**About this task:**
Go through the data below and gather each line containing "Expand".

━━━━━ Listed records ━━━━━

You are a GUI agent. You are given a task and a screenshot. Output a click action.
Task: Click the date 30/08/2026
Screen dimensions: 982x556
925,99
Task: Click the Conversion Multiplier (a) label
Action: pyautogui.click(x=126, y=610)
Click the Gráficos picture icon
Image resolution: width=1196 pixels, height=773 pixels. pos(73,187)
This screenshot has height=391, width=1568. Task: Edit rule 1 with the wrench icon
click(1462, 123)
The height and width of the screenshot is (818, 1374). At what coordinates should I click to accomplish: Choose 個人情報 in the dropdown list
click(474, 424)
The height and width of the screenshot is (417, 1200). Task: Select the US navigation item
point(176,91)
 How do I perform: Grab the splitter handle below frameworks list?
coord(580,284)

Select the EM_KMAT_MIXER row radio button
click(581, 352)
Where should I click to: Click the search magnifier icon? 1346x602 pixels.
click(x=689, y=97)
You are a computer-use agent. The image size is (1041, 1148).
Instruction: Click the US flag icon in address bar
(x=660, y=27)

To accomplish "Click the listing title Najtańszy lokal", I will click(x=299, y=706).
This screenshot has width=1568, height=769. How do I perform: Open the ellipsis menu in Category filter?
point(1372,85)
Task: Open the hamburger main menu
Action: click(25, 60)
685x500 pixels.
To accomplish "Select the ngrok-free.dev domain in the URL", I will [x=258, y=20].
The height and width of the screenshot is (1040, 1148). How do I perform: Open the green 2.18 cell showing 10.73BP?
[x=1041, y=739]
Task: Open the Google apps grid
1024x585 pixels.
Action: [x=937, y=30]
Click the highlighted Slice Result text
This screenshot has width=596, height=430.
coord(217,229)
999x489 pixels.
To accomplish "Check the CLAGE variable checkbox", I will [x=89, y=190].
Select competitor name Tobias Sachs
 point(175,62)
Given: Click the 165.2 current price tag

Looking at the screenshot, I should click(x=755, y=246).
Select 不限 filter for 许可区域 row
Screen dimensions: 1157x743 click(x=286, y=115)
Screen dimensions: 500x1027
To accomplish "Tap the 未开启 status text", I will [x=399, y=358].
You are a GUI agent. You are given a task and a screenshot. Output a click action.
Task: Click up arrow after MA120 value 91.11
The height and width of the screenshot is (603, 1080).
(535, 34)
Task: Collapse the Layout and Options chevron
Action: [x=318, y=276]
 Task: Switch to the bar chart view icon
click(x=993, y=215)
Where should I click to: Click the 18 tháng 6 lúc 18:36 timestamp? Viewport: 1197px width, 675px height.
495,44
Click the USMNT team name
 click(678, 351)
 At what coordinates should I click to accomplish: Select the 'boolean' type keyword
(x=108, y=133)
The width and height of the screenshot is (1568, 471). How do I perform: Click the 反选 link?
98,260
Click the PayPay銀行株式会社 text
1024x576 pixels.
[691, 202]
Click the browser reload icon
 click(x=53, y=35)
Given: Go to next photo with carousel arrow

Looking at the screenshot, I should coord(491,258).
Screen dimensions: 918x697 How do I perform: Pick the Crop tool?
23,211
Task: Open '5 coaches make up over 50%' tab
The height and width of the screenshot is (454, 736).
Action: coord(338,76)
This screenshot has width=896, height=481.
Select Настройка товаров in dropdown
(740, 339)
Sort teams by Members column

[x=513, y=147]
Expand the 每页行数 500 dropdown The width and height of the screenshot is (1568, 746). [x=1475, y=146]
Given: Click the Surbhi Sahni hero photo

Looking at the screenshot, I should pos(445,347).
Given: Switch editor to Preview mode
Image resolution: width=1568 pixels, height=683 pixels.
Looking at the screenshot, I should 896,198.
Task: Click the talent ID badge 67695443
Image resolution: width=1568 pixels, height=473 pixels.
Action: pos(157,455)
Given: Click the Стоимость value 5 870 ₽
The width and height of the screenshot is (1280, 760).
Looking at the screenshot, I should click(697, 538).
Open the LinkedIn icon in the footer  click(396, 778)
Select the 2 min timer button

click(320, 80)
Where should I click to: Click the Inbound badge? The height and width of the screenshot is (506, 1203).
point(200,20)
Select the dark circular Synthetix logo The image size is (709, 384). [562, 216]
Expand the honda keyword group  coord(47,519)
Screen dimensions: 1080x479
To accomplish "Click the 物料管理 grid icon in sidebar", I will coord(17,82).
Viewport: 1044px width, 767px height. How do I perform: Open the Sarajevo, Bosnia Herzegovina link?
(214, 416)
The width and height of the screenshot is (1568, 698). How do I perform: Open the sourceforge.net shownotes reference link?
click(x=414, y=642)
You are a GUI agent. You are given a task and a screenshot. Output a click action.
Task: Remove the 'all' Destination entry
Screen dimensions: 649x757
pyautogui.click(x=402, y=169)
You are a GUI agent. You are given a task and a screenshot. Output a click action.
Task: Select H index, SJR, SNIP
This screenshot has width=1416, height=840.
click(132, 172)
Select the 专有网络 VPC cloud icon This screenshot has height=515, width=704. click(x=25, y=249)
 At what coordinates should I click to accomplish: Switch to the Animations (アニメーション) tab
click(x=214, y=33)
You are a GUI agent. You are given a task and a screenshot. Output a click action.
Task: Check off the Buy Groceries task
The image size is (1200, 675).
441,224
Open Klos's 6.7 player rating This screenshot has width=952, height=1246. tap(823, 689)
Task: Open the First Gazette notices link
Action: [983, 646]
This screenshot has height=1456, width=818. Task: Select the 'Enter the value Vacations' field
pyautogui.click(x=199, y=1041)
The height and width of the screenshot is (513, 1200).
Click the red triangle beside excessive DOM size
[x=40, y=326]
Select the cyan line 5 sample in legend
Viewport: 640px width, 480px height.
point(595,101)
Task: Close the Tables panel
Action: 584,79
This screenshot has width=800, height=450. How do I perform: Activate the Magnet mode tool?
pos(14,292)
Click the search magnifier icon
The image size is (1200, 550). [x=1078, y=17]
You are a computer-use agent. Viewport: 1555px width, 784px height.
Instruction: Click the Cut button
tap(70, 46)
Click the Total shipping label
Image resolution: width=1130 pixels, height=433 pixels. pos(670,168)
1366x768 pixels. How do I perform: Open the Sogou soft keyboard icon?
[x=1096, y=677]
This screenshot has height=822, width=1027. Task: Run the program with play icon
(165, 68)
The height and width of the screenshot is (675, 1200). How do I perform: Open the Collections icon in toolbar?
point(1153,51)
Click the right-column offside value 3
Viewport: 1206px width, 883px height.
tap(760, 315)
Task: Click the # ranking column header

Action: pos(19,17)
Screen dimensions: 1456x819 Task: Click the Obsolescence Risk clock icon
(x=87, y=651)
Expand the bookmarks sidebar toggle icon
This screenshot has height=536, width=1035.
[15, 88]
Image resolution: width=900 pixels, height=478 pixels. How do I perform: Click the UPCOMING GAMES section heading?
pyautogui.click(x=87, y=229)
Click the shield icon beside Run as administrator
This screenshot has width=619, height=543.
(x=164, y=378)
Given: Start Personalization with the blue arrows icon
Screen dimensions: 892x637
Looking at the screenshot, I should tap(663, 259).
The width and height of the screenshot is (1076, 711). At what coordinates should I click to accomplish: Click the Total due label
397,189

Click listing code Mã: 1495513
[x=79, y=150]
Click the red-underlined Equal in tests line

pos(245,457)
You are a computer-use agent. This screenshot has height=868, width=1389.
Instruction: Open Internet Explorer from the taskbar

━━━━━

**Solution below:**
Expand the 每页行数 500 dropdown The width and height of the screenshot is (1568, 746). [x=1475, y=146]
Expand the honda keyword group  coord(47,519)
Expand the bookmarks sidebar toggle icon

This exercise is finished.